The other beasts were spared (Dan 7:12-7:12)

“As for the rest

Of the beasts,

Their dominion

Was taken away.

But their lives

Were prolonged

For a season,

For a time.”

The other beasts or rulers would lose their kingdoms. However, their lives would be prolonged, for a time at least. Their judgment was less severe than that of the arrogant little horn.

The call for the king to repent (Dan 4:26-4:27)

“As it was commanded

To leave the stump,

As well as the roots

Of the tree,

Your kingdom

Shall be reestablished

For you,

From the time

That you learn

That Heaven is sovereign.

Therefore,

O king!

May my counsel

Be acceptable to you!

Atone

For your sins

With righteousness!

Atone

For your iniquities

By showing mercy

To the oppressed!

Thus,

Your prosperity

May be prolonged!”

Daniel continued with the interpretation of the dream. Just as the stump and the roots of the tree remained, so too the king would be restored or reestablished in his kingdom, as soon as he recognized the heavenly control of all kingdoms. Daniel gave him some more advice. The king was to atone for sins by doing right and good things. He was to atone for his iniquities by showing mercy to the oppressed. If he did this, his prosperity would be prolonged.

Don’t be too wise or too wicked (Eccl 7:15-7:18)

“In my vain life,

I have seen everything.

There are righteous people

Who perish in their righteousness.

There are wicked people

Who prolong their life

In their evildoing.

‘Do not be too righteous!

Do not act too wise!

Why should you destroy yourself?

Do not be too wicked!

Do not be a fool!

Why should you die before your time?’

It is good

That you should take hold of this,

Without letting go of the other.

Whoever fears God

Shall succeed with both.”

In a strange admonition, Qoheleth wanted people to be neither too wise nor too wicked. There is no ultimatum extreme here, since this is a centrist view. He admits that he has had a vain life, but he has seen everything. He has seen the righteous perish, while the wicked have prolonged their life of evildoing. So he warns us not to be too righteous or wise, because you might destroy yourself. At the same time, he warns against being too wicked or foolish, because you also might die before your time. He says that you should be a little righteous and a little wicked, some of each. The most important thing was to fear God. That way you would succeed, whether being wise or foolish.

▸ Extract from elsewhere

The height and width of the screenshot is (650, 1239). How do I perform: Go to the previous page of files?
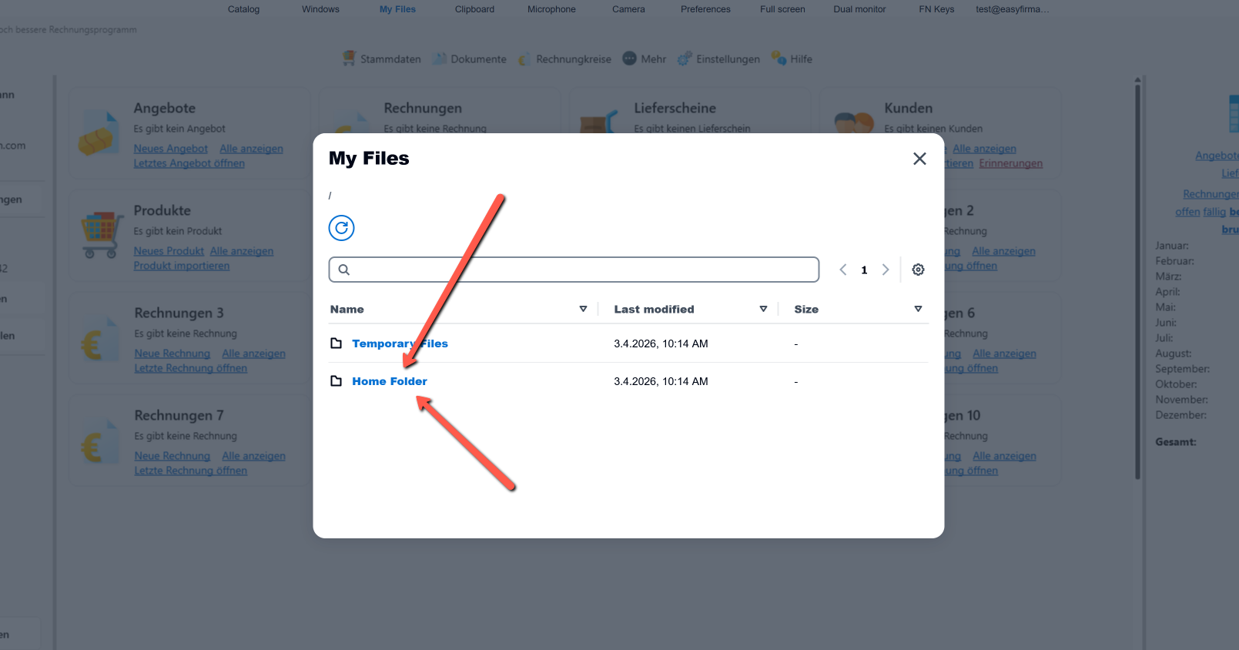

God save the king (Ps 61:5-61:7)

“You!

O God!

Have heard my vows!

You have given me the heritage

Of those who fear your name.

Prolong the life of the king!

May his years endure to all generations!

May he be enthroned forever before God!

Appoint steadfast love

Appoint faithfulness

To watch over him.”

The psalmist or David said that God had heard his vows. He had a great heritage because he too feared God. However, he wanted the life of the king to be prolonged. If this was David, he was asking for his own life to be continued. The king would bring safety to all. The king should have steadfast love and faithfulness. Long live the king! This does not seem like the exile when there was not a king. Perhaps it was a longing for a king that was no more.

The fate of the wicked (Job 24:22-24:25)

“Yet God prolongs the life of the mighty by his power.

They rise up when they despair of life.

He gives them security.

They are supported.

His eyes are upon their ways.

They are exalted a little while.

Then they are gone.

They wither and fade like the mallow.

They are cut off like the heads of grain.

If it is not so,

Who will prove me a liar?

Who will show that there is nothing in what I say?”

Once again, these verses are not in the Jerusalem Bible. However, here it seems like the argument of Eliphaz but assigned to Job. He maintained that God prolonged the life of the mighty. He gave them support and security. However, they were only exalted for a little while. Then they were gone. They faded away. They were like grain stalks with their heads cut off. Who was going to prove him a liar?